**Directions**
[1] Transcribe the part of the post on Imprudence licensing starting with "As many of you" and going on through "to legal action.".
[2] Answer these questions using the post on Imprudence licensing:
(a) Under which license is Imprudence released?
(b) About how many lines of code does the Inventory Links patch contain?
(c) Who will start sorting through the patches with the writer?
[3] Decide whether each statement agrees with the post on Imprudence licensing. Answer yes or no, and quote the words that decide it.
(a) Linden Lab changed the Second Life viewer's license from GPL to LGPL.
(b) Imprudence still uses the GPL version of its quicktime plugin.
(c) The Inventory Links patch keeps its GPL and LGPL code clearly separated.

## BEGIN Text section

Other viewers have them, so why don’t we? Why would a developer purposefully avoid such useful features–ones that users clearly want?

The answer is something of a mixed bag, and to get into it I’ll first have to explain a little bit about licensing and how licensing works. If you already know this stuff, please bear with me as I’ll get to my point soon.

As many of you know, Imprudence is licensed under the GPLv2. The GPL stands for the GNU Public License, and it’s open nature is what allows us to easily share code with you and incorporate code from others in turn. We can’t do whatever we want with our code, though. The GPL has certain restrictions:

  • You cannot change the license of GPL code (unless you are the original author or hold copyright). When we get a patch submission, the author must license their code as GPLv2 in order for it to be compatible.
  • You may not distribute works based on GPL code that violate any part of the GPL itself. Doing so leaves you open to legal action.
You might say, so what’s the problem exactly? Imprudence is opensource. Second Life is opensource. Why can’t they work together? Here’s where the restrictions of the GPL come in: a bit over a year ago, Linden Lab decided to change the license for the Second Life viewer from GPL to LGPL–a similar-sounding but very different license. This put a massive hurdle in the way of anyone who wanted to backport a feature from the Second Life viewer.

For example, say someone submits an LGPL-licensed patch to Imprudence.

While the GPL and LGPL are considered “compatible” licenses in that they work together well, we don’t own the copyright on the LGPL code submitted to us. Thus, we cannot change the license of that source. Whatever code was licensed as LGPL must stay LGPL forever in order for us to comply, and that distinction must always be made clear wherever that code is used.

This might not sound like much of a hurdle (and at times it isn’t–we switched over to the LGPL version of our quicktime plugin ages ago) but consider the Inventory Links patch that’s currently in most other viewers. It contains ~43K lines of code, and is made up of an unknown mixture of GPL viewer 1 code and LGPL viewer 2 code. The two licenses are not made distinct, so the patch is clearly a violation. There’s no way we could legally use it as is.

But, if we could figure out which lines are compatible with Viewer 1 and which ones are compatible with Viewer 2, we could add the appropriate licensing and include the patch. Needless to say, this has felt like a daunting task to us, especially when we’ve been more focused on bug fixes and finalizing 1.4.0 (if you’re using 1.4 and aren’t on beta 2, I strongly recommend upgrading). But, these are features you guys need. We want to include them.

My plan is to start looking at these patches one by one and sorting out which lines we can use and which lines need refactoring. As I mentioned in a comment on the beta 2 post, any volunteers who can help us with this process are welcome. Codie and I will be starting on this later tonight, and we’ll see how far we get. If you’d like to join us, please email me at mccabe@kokuaviewer.org and I’ll tell you what you can do.

You might find yourself asking, why go through so much effort for something like a little licensing issue? Why be so concerned about it when other viewers aren’t?

Our answer to that question has always been–almost from the project’s inception–that while sometimes doing things the right way isn’t easy, these concerns are important enough. It’s thanks to licenses like the GPL, and the rules that accompany it, that opensource software has matured to the level it has. Because of free and open software, we had the ability to create Imprudence (and later Kokua) in the first place. We feel an obligation to respect that.

Anyway, I hope this clarifies for people where we’re coming from, and why Imprudence development’s been different.

## END Text section
## BEGIN Data supplied

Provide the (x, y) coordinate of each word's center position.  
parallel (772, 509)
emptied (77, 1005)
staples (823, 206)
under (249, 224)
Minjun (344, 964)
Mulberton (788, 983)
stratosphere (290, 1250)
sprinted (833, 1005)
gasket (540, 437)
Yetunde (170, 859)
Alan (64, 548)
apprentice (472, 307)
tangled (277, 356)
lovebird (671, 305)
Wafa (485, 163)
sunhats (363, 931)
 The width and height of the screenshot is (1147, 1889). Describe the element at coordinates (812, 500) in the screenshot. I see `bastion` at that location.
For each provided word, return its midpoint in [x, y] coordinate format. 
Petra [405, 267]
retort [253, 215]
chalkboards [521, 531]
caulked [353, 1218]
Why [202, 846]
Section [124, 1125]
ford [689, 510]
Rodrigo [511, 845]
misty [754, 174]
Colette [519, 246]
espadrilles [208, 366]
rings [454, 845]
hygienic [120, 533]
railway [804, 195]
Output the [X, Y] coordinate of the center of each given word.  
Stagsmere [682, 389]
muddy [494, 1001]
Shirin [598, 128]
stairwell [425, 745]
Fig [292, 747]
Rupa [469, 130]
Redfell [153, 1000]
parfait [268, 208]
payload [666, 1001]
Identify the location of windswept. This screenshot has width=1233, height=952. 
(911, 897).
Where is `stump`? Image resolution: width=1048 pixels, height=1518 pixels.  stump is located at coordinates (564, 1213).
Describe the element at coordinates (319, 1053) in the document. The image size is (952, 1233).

## END Data supplied

**Responses to the tasks**
[1]
As many of you know, Imprudence is licensed under the GPLv2. The GPL stands for the GNU Public License, and it’s open nature is what allows us to easily share code with you and incorporate code from others in turn. We can’t do whatever we want with our code, though. The GPL has certain restrictions:

  • You cannot change the license of GPL code (unless you are the original author or hold copyright). When we get a patch submission, the author must license their code as GPLv2 in order for it to be compatible.
  • You may not distribute works based on GPL code that violate any part of the GPL itself. Doing so leaves you open to legal action.

[2]
(a) The GPLv2.
(b) About 43K lines.
(c) Codie.

[3]
(a) Yes: "Linden Lab decided to change the license for the Second Life viewer from GPL to LGPL"
(b) No: "we switched over to the LGPL version of our quicktime plugin ages ago"
(c) No: "The two licenses are not made distinct, so the patch is clearly a violation."